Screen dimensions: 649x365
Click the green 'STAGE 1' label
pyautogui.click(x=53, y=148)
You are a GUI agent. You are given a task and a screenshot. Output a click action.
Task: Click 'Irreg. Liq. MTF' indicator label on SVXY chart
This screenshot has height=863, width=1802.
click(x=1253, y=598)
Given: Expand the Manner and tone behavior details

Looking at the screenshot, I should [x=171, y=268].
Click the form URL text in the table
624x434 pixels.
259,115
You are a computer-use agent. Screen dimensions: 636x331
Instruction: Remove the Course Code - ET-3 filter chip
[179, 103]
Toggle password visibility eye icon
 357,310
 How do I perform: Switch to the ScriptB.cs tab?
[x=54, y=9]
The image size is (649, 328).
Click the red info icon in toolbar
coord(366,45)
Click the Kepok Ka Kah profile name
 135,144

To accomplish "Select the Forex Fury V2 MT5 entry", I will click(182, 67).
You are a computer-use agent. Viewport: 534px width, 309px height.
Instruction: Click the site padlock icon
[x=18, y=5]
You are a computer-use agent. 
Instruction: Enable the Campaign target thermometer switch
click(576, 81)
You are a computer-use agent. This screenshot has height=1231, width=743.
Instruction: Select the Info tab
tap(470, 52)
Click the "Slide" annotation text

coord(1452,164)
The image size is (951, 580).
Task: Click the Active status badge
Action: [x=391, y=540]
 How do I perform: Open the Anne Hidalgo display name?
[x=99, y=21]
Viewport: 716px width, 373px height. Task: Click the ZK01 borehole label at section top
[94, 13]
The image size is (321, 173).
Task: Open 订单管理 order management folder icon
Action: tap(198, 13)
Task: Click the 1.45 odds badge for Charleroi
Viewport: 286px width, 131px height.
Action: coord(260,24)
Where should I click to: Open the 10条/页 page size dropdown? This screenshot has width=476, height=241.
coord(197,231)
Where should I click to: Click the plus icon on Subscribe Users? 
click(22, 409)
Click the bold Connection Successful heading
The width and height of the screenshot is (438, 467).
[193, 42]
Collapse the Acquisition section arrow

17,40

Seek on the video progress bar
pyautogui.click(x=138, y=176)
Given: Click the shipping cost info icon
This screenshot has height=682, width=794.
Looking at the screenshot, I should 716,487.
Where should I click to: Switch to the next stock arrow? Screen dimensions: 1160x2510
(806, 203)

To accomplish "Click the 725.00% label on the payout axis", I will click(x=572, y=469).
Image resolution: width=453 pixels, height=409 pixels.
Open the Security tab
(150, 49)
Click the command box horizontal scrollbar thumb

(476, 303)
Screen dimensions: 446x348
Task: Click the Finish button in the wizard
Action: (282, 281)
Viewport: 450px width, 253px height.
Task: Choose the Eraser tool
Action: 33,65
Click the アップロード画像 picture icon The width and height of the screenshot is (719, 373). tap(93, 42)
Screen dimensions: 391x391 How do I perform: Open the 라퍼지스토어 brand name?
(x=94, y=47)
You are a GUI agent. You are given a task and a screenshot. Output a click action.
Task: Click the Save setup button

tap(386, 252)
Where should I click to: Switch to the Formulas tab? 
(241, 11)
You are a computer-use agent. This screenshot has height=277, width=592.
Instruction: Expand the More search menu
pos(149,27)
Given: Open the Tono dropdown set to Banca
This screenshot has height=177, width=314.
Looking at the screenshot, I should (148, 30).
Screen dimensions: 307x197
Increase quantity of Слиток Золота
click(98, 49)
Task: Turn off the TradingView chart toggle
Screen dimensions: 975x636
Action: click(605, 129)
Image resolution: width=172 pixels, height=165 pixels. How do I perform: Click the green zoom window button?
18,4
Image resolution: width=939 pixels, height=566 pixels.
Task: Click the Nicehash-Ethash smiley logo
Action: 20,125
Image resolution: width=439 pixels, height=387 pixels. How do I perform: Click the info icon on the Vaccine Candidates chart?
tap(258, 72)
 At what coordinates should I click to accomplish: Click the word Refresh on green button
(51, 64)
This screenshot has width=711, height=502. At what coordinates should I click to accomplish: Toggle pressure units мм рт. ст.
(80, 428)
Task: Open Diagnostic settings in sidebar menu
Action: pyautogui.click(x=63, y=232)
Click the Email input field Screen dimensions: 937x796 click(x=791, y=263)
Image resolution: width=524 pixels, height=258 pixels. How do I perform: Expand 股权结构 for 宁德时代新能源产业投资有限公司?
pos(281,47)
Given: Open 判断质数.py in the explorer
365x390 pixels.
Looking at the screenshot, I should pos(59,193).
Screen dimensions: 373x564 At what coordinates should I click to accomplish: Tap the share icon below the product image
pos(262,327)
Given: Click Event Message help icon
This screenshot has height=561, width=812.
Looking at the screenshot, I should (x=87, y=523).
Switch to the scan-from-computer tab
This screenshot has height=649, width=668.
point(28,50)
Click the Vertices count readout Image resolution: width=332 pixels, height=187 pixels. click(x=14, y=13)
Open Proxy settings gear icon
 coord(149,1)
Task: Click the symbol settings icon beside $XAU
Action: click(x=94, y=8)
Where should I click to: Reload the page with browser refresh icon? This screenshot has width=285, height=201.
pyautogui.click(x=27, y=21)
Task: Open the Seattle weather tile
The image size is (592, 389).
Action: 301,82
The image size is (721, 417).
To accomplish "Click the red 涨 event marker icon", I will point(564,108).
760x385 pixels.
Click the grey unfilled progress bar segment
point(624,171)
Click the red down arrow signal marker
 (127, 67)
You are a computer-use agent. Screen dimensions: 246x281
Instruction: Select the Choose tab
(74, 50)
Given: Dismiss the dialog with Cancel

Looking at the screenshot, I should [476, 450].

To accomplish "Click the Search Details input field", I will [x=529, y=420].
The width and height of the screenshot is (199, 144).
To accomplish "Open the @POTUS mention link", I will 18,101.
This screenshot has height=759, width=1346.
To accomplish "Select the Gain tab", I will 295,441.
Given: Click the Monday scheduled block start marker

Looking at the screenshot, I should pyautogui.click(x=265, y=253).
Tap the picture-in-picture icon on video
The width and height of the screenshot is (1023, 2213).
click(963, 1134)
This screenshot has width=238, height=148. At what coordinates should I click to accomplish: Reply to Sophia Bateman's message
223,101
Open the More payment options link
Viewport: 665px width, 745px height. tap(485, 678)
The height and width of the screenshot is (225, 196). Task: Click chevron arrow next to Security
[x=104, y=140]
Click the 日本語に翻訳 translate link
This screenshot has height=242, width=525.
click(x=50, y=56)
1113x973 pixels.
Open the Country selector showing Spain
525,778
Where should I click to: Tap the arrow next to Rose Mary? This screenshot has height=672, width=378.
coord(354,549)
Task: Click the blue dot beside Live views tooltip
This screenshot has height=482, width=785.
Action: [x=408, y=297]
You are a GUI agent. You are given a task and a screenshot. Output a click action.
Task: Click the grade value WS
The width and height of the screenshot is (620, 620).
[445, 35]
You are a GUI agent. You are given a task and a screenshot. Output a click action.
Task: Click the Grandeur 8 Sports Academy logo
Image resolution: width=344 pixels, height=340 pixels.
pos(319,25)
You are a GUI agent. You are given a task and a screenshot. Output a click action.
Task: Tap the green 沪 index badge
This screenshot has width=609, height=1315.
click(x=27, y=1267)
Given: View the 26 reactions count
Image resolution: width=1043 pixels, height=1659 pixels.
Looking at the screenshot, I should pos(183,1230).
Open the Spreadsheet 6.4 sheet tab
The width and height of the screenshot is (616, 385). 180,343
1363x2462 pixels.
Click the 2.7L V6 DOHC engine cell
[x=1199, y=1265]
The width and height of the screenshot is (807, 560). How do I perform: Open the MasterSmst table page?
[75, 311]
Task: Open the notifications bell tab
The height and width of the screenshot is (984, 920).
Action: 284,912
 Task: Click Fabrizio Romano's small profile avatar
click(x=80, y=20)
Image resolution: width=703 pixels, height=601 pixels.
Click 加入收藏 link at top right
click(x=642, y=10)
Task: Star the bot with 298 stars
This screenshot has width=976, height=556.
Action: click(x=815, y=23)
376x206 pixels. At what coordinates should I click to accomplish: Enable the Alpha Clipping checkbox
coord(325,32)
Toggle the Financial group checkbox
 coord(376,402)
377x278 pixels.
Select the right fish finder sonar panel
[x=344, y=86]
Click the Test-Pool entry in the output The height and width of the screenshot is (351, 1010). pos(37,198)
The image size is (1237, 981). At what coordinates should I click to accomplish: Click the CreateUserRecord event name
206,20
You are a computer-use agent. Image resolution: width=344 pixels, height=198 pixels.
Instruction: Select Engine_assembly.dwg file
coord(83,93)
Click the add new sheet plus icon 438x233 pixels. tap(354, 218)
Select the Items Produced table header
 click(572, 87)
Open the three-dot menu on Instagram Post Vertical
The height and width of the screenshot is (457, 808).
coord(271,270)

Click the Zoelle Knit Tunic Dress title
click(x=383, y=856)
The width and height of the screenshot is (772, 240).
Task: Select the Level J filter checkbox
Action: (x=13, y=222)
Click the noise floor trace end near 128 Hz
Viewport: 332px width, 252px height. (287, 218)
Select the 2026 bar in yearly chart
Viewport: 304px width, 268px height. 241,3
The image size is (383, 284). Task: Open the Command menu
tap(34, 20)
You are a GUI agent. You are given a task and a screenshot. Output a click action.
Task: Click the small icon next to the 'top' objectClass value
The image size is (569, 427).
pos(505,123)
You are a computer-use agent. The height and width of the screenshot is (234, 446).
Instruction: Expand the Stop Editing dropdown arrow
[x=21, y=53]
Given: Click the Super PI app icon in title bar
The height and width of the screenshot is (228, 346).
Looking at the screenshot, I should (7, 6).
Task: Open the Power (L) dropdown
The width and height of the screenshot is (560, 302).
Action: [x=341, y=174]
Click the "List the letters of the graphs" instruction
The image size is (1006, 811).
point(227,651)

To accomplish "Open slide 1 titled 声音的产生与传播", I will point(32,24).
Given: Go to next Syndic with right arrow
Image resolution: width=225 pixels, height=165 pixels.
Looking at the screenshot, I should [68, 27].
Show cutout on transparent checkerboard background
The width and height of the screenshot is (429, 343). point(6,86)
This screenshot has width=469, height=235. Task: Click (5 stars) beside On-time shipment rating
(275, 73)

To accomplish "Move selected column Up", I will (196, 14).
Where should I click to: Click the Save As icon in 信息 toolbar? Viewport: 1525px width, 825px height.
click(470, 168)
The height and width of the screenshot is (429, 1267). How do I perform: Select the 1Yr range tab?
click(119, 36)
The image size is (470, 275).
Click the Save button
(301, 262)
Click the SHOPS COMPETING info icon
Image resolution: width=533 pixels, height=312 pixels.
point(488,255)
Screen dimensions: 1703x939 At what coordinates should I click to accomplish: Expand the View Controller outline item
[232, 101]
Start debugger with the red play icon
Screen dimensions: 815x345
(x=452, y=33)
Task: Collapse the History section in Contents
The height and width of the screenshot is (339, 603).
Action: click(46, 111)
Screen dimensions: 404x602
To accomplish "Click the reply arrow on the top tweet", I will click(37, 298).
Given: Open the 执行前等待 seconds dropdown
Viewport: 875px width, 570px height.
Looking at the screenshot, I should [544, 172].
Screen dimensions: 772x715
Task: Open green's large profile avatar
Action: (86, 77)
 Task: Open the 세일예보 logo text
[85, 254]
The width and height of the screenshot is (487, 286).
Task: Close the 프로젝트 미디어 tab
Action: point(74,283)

####

▶ [PROBLEM DETAILS]
Copy every single line of the material above that holds "field".

▶ [RESULT]
Click the Email input field Screen dimensions: 937x796 click(x=791, y=263)
To accomplish "Click the Search Details input field", I will [x=529, y=420].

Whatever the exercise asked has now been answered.